Ну, думаю, сейчас сапожищами натопчет, а я только пол помыла. Но мужик ловко, без помощи рук, вылез из своих сапог и пошел в кухню за профессором в одних портянках. Когда он поставил клетку на стол и снял покрывало, я увидела в ней несколько маленьких птиц. Я всех знала: и чижа, и чечетку, и моего любимого щегла, трели которого в лесу мне особенно нравились. Я к клетке буквально прилипла и смотрела во все глаза на эту лесную пернатую мелкоту, особенно на щегла, весеннего щёголя. Черная шапочка, белые щечки, красная кайма вокруг острого клювика и на лбу и вдобавок черно-желто-белые крылья. Просто загляденье!

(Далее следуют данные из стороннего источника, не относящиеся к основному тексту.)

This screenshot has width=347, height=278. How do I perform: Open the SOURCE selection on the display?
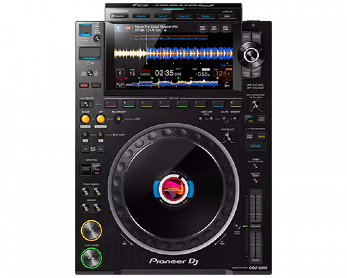pyautogui.click(x=119, y=16)
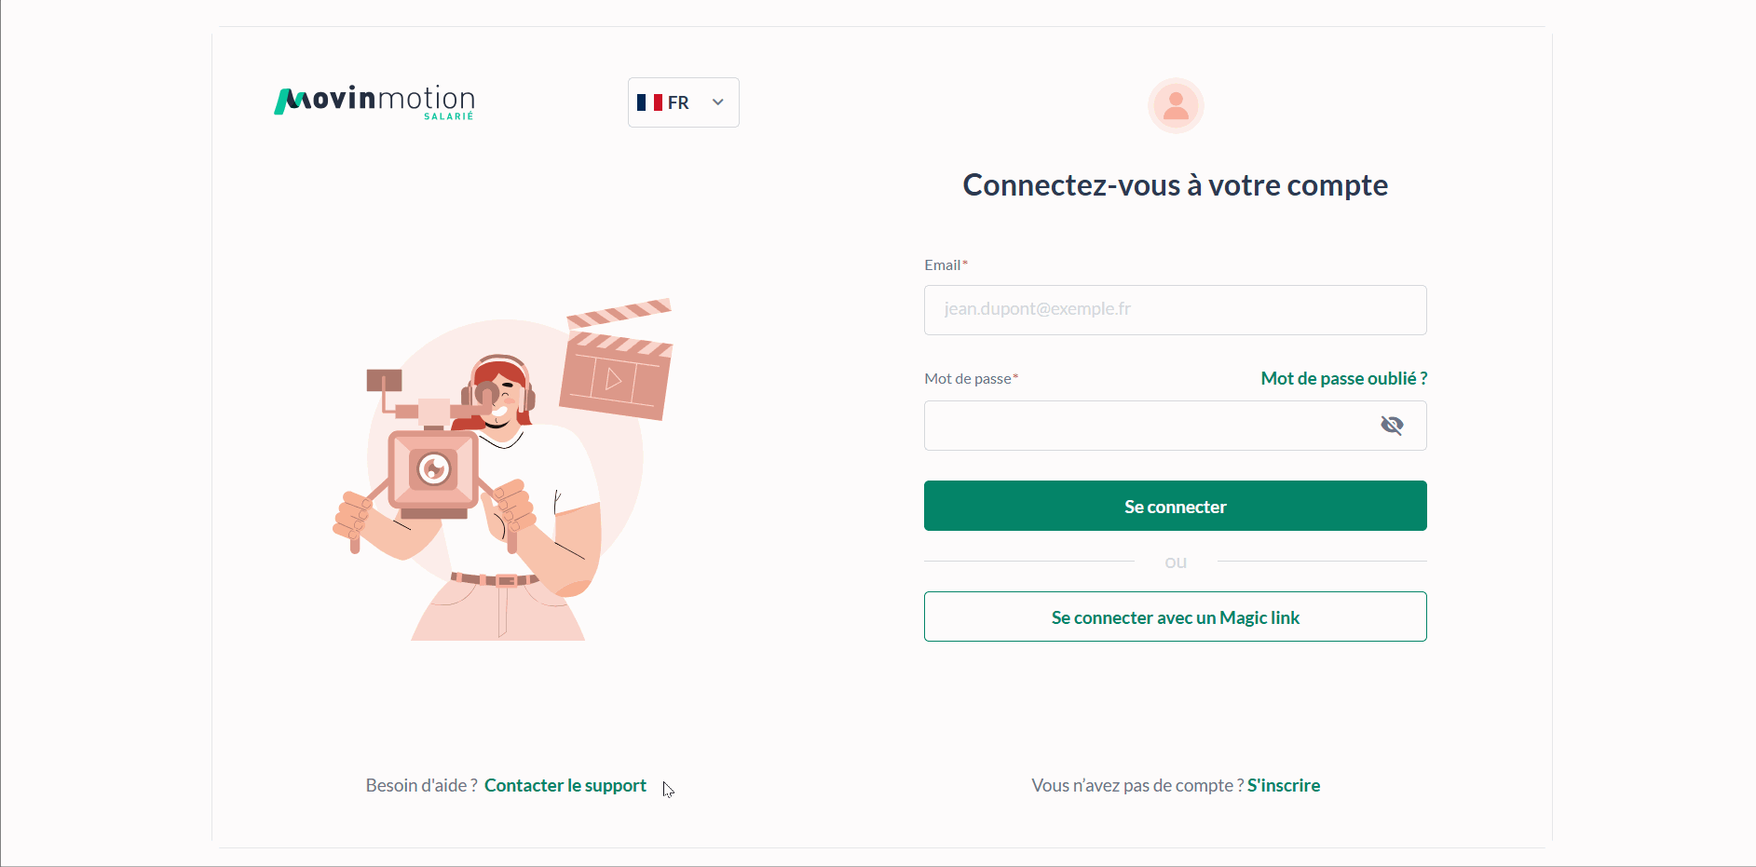The width and height of the screenshot is (1756, 867).
Task: Click the Email field label
Action: tap(943, 265)
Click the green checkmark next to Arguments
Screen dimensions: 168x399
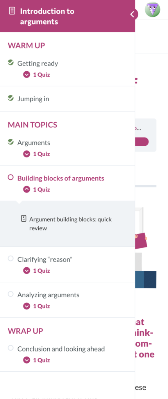point(11,142)
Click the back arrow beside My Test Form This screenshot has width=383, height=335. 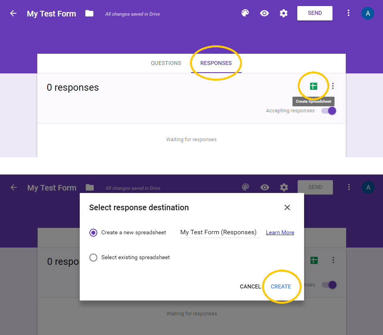coord(13,13)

А что мы будем делать с птицами? спросила я, когда птицелов ушел.
Как что? Выпустим в воскресенье! Разве вы так дома не делаете на Благовещение? Оно уже по совдеповскому календарю в это воскресенье, седьмого апреля, ответил профессор.
Нет, не делаем. А нашто птиц ловить, а потом выпускать? Нечем больше заняться, что ли?
Ну ты и дремучая, Лизавета! воскликнул профессор и засмеялся своим низким голосом.
Тут вмешалась Мария Константиновна и сказала примирительно:
Давайте-ка пить чай, и я всё Лизе сама расскажу. Всё равно вы, лютеране, всё не так понимаете, как мы, православные.
К чаю на столе был сахар и постные пироги с капустой. Все-таки еще Великий пост. Профессор наморщил нос:
Дайте хоть рюмку сливовой, а то совсем замучили своим постом!
Нельзя и для здоровья не полезно. Настанет воскресенье, и можно будет есть рыбу и выпить вина, а до этого нет и нет! хозяйка говорила шутливо, но в голосе чувствовалась твердость. Лизочка, в праздник Благовещения христиане выпускают на волю лесных птиц. Считается, что если ты это сделал, то твоя птичка летит к самому престолу Господню и несет туда с собой в благодарность за освобождение твою самую сокровенную молитву. Мы и тебе дадим птичку. Какую ты хочешь?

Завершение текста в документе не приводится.